The Panel, comprised of two specialist medical practitioners, is not required to choose between competing medical opinions and is required to form its own opinion: Insurance Australia Group Ltd v Keen[37] and Insurance Australia Ltd v Marsh.[38]
[37] [2021] NSWCA 287 at [40], [41] and [45].
[38] [2022] NSWCA 31 at [11], [21] and [64].
The Panel adopts the reasoning in David v Allianz Australia Ltd[39] that radiculopathy can be present at any time to satisfy the concept that the injury is not minor for the purposes of the MAI Act.
[39] [2021] NSWPICMP 227 at [84]-[104].
We adopt the reasoning in Lynch v AAI Ltd[40] that the claimant bears the onus of proof in establishing any injury is not a minor injury for the purposes of the MIA Act.
[40] [2022] NSWPICMP 6 at [44]-[62].
The Panel adopts the examination report and report of the scans given by the Medical Assessors. We add the following reasons.
For the reasons addressed by the Medical Assessors, we are not satisfied that the changes seen in the lumbar and cervical spines are caused by the motor accident. Accordingly, we are not satisfied that the changes, described as annular tears by the radiologist and annual fissures by the Medical Assessors, were caused by the motor accident.
Ms Khan suffered a soft tissue injury to the left hip with ongoing symptoms. Ms Khan continues to suffer from a small haematoma adjacent to the iliotibial band. However, there is no radiological or clinical support showing a complete or partial rupture of a tendon, ligament, menisci or cartilage.
We do not accept that Ms Khan suffered from a right shoulder injury in the motor accident. The history described to the Medical Assessors, consistent with the contemporaneous notes, is that Ms Khan fell onto her left side.

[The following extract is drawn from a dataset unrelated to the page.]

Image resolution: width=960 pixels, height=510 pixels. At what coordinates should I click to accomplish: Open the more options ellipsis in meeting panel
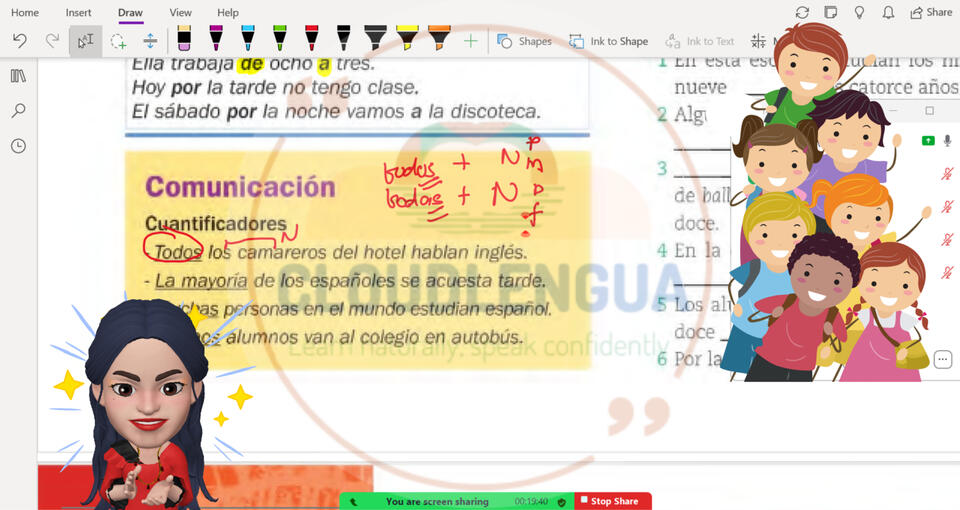coord(942,359)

There was no direct right shoulder injury caused by the impact and fall from the motor accident.
Whilst there were symptoms into the right shoulder recorded reasonably contemporaneously with the motor accident, this was probably referred pain from the cervical spine injured in the motor accident.

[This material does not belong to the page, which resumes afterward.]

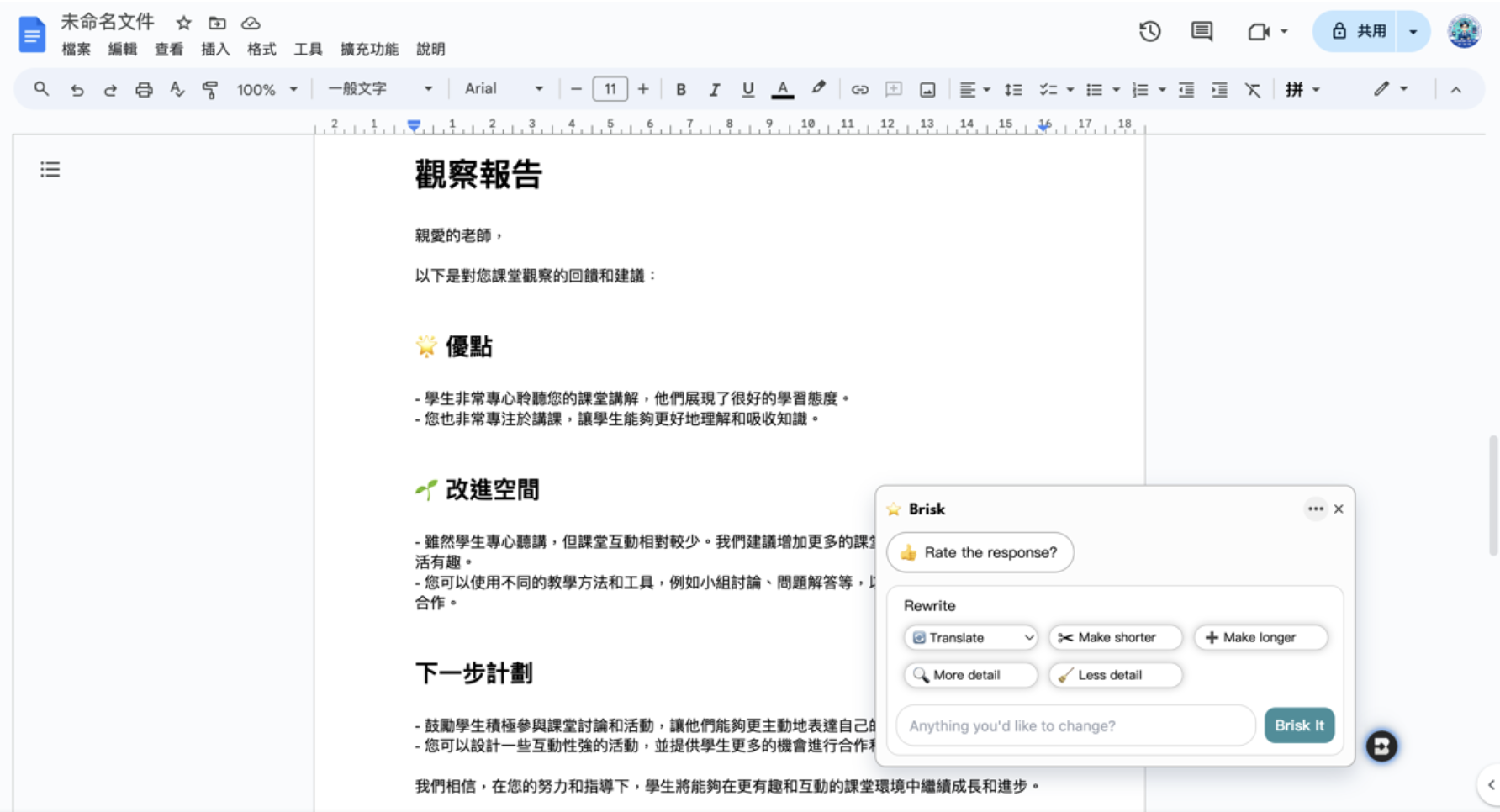1500x812 pixels.
Task: Open version history clock icon
Action: [1149, 32]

The scan evidence in the right shoulder shows longstanding changes which are consistent with the claimant’s age, and which will gradually deteriorate over time.
In these circumstances we are not satisfied that the right shoulder pathology was caused by the motor accident.
Presence of radiculopathy
There are no recorded observations of two signs of radiculopathy as defined by the Guidelines. The reference to referred pain from the neck into the right shoulder is radicular in nature but not an objective sign of radiculopathy as defined in the Guidelines.
Based on the examination findings of the Medical Assessors, Ms Khan did not have radiculopathy in either the lumbar or cervical spine when she was recently examined.
For these reasons we conclude that Ms Khan has not satisfied, at any time, two clinical signs pursuant to cl 5.8 of the Guidelines.
CONCLUSION
The claimant has not established that she suffered a non-minor injury caused by the motor accident. We confirm the certificate of Medical Assessor Oates.